> **TASK DETAILS**
The data should be duplicated exactly, with every word kept as it is.

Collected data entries
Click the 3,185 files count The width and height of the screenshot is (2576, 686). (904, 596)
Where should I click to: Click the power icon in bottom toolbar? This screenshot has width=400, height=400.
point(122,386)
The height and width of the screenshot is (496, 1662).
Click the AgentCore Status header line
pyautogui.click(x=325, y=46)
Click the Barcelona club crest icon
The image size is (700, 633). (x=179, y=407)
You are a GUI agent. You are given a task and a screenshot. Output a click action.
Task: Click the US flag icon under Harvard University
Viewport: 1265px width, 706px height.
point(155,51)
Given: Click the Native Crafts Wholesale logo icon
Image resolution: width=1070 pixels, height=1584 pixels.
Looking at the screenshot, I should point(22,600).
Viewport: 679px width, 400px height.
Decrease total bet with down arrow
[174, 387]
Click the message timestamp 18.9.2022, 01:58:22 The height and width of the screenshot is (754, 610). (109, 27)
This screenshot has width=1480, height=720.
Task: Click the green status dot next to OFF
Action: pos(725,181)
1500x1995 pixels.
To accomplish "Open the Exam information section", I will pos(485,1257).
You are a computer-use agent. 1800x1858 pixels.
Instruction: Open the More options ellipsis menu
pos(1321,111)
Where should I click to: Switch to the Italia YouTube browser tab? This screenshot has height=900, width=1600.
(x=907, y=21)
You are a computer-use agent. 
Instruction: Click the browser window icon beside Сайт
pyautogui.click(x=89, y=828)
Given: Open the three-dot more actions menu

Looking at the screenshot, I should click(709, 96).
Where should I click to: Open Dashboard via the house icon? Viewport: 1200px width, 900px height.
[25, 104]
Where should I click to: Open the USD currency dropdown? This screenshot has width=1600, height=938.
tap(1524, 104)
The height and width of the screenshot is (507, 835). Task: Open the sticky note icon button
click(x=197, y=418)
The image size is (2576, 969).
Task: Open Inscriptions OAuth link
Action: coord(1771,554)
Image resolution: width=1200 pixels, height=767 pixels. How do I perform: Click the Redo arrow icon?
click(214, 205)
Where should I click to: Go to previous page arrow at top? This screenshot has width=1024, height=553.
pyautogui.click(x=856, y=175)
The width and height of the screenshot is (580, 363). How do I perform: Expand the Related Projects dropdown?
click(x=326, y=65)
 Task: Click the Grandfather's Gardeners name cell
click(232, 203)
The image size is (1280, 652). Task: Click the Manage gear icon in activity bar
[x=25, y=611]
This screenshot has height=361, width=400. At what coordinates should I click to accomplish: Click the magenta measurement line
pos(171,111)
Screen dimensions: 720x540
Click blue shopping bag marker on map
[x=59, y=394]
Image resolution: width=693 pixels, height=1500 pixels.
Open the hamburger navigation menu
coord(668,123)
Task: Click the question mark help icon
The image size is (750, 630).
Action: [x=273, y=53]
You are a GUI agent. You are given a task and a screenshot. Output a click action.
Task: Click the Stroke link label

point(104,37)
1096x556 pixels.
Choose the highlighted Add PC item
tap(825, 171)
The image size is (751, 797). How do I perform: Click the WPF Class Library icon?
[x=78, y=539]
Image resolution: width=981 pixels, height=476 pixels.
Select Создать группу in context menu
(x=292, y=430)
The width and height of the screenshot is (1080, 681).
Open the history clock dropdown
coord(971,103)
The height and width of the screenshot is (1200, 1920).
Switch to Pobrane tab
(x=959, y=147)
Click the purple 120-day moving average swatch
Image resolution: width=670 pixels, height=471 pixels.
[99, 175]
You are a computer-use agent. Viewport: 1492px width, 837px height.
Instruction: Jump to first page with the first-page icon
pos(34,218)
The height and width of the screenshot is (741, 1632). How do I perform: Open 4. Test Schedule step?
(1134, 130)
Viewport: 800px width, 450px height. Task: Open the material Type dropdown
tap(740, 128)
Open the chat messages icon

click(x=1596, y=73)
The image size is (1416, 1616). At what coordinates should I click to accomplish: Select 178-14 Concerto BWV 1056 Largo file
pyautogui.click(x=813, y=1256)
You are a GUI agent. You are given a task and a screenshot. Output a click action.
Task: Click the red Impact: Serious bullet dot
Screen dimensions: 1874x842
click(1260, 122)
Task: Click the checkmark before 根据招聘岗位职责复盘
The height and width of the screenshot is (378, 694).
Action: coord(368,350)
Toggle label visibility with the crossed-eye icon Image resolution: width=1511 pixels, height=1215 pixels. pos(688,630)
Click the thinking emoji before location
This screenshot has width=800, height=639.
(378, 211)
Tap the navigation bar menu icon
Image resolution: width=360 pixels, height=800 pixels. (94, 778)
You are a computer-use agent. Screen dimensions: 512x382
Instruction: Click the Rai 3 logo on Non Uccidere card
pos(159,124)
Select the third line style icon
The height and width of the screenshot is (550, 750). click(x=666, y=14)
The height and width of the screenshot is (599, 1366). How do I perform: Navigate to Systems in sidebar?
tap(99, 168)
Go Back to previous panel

> **SOLVED EXERCISE**
Click the 3,185 files count The width and height of the screenshot is (2576, 686). (904, 596)
Where should I click to: Click the power icon in bottom toolbar? This screenshot has width=400, height=400.
point(122,386)
The height and width of the screenshot is (496, 1662).
Click the AgentCore Status header line
pyautogui.click(x=325, y=46)
Click the Barcelona club crest icon
The image size is (700, 633). (x=179, y=407)
You are a GUI agent. You are given a task and a screenshot. Output a click action.
Task: Click the US flag icon under Harvard University
Viewport: 1265px width, 706px height.
point(155,51)
Given: Click the Native Crafts Wholesale logo icon
Image resolution: width=1070 pixels, height=1584 pixels.
Looking at the screenshot, I should point(22,600).
Viewport: 679px width, 400px height.
Decrease total bet with down arrow
[174, 387]
Click the message timestamp 18.9.2022, 01:58:22 The height and width of the screenshot is (754, 610). (109, 27)
This screenshot has width=1480, height=720.
Task: Click the green status dot next to OFF
Action: pos(725,181)
1500x1995 pixels.
To accomplish "Open the Exam information section", I will pos(485,1257).
You are a computer-use agent. 1800x1858 pixels.
Instruction: Open the More options ellipsis menu
pos(1321,111)
Where should I click to: Switch to the Italia YouTube browser tab? This screenshot has height=900, width=1600.
(x=907, y=21)
You are a computer-use agent. 
Instruction: Click the browser window icon beside Сайт
pyautogui.click(x=89, y=828)
Given: Open the three-dot more actions menu

Looking at the screenshot, I should click(709, 96).
Where should I click to: Open Dashboard via the house icon? Viewport: 1200px width, 900px height.
[25, 104]
Where should I click to: Open the USD currency dropdown? This screenshot has width=1600, height=938.
tap(1524, 104)
The height and width of the screenshot is (507, 835). Task: Open the sticky note icon button
click(x=197, y=418)
The image size is (2576, 969).
Task: Open Inscriptions OAuth link
Action: coord(1771,554)
Image resolution: width=1200 pixels, height=767 pixels. How do I perform: Click the Redo arrow icon?
click(214, 205)
Where should I click to: Go to previous page arrow at top? This screenshot has width=1024, height=553.
pyautogui.click(x=856, y=175)
The width and height of the screenshot is (580, 363). How do I perform: Expand the Related Projects dropdown?
click(x=326, y=65)
 Task: Click the Grandfather's Gardeners name cell
click(232, 203)
The image size is (1280, 652). Task: Click the Manage gear icon in activity bar
[x=25, y=611]
This screenshot has height=361, width=400. At what coordinates should I click to accomplish: Click the magenta measurement line
pos(171,111)
Screen dimensions: 720x540
Click blue shopping bag marker on map
[x=59, y=394]
Image resolution: width=693 pixels, height=1500 pixels.
Open the hamburger navigation menu
coord(668,123)
Task: Click the question mark help icon
The image size is (750, 630).
Action: [x=273, y=53]
You are a GUI agent. You are given a task and a screenshot. Output a click action.
Task: Click the Stroke link label

point(104,37)
1096x556 pixels.
Choose the highlighted Add PC item
tap(825, 171)
The image size is (751, 797). How do I perform: Click the WPF Class Library icon?
[x=78, y=539]
Image resolution: width=981 pixels, height=476 pixels.
Select Создать группу in context menu
(x=292, y=430)
The width and height of the screenshot is (1080, 681).
Open the history clock dropdown
coord(971,103)
The height and width of the screenshot is (1200, 1920).
Switch to Pobrane tab
(x=959, y=147)
Click the purple 120-day moving average swatch
Image resolution: width=670 pixels, height=471 pixels.
[99, 175]
You are a computer-use agent. Viewport: 1492px width, 837px height.
Instruction: Jump to first page with the first-page icon
pos(34,218)
The height and width of the screenshot is (741, 1632). How do I perform: Open 4. Test Schedule step?
(1134, 130)
Viewport: 800px width, 450px height. Task: Open the material Type dropdown
tap(740, 128)
Open the chat messages icon

click(x=1596, y=73)
The image size is (1416, 1616). At what coordinates should I click to accomplish: Select 178-14 Concerto BWV 1056 Largo file
pyautogui.click(x=813, y=1256)
You are a GUI agent. You are given a task and a screenshot. Output a click action.
Task: Click the red Impact: Serious bullet dot
Screen dimensions: 1874x842
click(1260, 122)
Task: Click the checkmark before 根据招聘岗位职责复盘
The height and width of the screenshot is (378, 694).
Action: coord(368,350)
Toggle label visibility with the crossed-eye icon Image resolution: width=1511 pixels, height=1215 pixels. pos(688,630)
Click the thinking emoji before location
This screenshot has width=800, height=639.
(378, 211)
Tap the navigation bar menu icon
Image resolution: width=360 pixels, height=800 pixels. (94, 778)
You are a computer-use agent. Screen dimensions: 512x382
Instruction: Click the Rai 3 logo on Non Uccidere card
pos(159,124)
Select the third line style icon
The height and width of the screenshot is (550, 750). click(x=666, y=14)
The height and width of the screenshot is (599, 1366). How do I perform: Navigate to Systems in sidebar?
tap(99, 168)
Go Back to previous panel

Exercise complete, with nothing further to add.